• [Supplied records]

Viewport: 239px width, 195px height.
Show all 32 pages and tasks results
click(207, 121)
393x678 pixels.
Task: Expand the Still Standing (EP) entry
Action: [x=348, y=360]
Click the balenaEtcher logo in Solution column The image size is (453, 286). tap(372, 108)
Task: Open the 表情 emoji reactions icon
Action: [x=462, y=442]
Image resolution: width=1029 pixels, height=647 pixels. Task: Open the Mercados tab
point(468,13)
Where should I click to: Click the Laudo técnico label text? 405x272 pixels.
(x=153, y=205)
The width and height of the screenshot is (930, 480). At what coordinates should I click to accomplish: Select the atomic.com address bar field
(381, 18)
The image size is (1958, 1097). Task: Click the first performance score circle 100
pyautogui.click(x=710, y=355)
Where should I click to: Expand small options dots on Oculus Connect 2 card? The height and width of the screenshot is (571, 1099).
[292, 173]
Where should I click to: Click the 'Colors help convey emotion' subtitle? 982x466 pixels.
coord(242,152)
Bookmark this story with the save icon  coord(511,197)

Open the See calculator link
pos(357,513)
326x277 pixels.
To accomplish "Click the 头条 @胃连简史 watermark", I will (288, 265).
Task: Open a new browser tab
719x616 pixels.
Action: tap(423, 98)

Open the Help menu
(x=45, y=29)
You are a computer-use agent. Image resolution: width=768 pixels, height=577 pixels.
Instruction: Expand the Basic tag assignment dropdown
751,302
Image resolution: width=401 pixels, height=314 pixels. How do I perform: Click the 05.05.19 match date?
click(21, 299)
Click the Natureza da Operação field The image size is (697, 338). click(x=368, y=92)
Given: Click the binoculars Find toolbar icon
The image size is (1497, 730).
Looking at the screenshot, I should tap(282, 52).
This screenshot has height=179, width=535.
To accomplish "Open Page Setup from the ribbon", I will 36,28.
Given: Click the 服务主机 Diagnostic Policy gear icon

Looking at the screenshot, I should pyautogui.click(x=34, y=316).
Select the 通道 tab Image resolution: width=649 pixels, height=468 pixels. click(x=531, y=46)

• [Exercise goal] Write out exactly the lines above between the line with "719x616 pixels." and the line with "Given: Click the binoculars Find toolbar icon", inclusive, and nothing beyond them.

• [Task response]
719x616 pixels.
Action: tap(423, 98)

Open the Help menu
(x=45, y=29)
You are a computer-use agent. Image resolution: width=768 pixels, height=577 pixels.
Instruction: Expand the Basic tag assignment dropdown
751,302
Image resolution: width=401 pixels, height=314 pixels. How do I perform: Click the 05.05.19 match date?
click(21, 299)
Click the Natureza da Operação field The image size is (697, 338). click(x=368, y=92)
Given: Click the binoculars Find toolbar icon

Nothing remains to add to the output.